J’observe ce petit univers frelaté. J’ai beau me détrancher, je ne vois absolument personne de connaissance. Aucune de ces frimes ne m’est familière. Qu’avais-je donc espéré en venant ici ? Me casser le tarin sur l’un des malfrats d’hier ? Tout ça parce qu’au cours de la bataille rangée qui nous a opposés aux membres de la Truands’ Association Limited, un stylo-réclame a été paumé.

Pour ne pas me singulariser dans cette foule, en ayant l’air de jouer les observateurs, je m’approche du premier jeu venu et je glisse, comme le prescrit la notice, une dîme dans la fente. En face de moi un cadran s’éclaire. En couleurs violentes, se dessine un bateau de guerre voguant sur une mer d’huile.

Le jeu consiste à viser une cible située au niveau de la ligne de flottaison avec un pistolet électrique. Si on atteint l’objectif, le bateau coule sur le cadran.

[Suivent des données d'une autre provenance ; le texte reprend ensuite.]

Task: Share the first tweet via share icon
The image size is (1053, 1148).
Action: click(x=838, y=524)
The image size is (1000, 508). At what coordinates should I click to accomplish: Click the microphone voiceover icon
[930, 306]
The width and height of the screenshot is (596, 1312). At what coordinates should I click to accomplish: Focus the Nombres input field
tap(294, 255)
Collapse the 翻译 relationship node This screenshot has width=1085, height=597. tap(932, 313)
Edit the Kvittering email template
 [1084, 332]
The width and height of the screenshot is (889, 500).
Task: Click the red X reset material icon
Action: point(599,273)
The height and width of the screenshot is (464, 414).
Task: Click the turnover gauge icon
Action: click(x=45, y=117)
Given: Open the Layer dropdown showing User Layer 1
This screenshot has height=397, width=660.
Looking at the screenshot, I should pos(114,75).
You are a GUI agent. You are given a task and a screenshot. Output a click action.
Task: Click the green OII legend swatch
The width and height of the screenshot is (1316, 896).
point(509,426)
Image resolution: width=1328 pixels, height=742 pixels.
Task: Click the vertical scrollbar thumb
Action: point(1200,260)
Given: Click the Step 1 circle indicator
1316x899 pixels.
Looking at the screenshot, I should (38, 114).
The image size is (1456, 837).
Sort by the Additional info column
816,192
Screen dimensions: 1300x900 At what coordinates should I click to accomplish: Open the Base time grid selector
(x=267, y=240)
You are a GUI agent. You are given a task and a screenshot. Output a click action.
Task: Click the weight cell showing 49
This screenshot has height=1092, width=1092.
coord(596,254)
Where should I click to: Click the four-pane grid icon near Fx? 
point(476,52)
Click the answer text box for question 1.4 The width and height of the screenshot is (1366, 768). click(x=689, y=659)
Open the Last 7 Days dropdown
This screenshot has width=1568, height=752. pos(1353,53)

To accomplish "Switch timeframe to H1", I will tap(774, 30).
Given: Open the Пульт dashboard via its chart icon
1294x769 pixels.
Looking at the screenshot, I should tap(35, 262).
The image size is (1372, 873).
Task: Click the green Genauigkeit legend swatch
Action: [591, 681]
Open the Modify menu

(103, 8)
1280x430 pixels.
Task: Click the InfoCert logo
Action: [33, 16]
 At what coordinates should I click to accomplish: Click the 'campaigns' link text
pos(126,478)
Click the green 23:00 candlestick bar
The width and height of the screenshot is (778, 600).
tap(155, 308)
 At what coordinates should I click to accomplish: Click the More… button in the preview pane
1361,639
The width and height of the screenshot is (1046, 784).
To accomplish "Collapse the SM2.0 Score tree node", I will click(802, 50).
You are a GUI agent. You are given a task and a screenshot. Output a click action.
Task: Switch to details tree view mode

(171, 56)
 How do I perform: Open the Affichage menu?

Sinon il continue sa route et vous avez paumé la partouse.

Je cramponne l’arme en acier nickelé. Elle est pourvue d’un tube de caoutchouc qui pend sous la crosse, gênant considérablement son maniement.

Néanmoins, comme dirait Cléopâtre (en égyptien et en trois mots), mon adresse au pistolet est telle que je mets dans le mille du premier coup.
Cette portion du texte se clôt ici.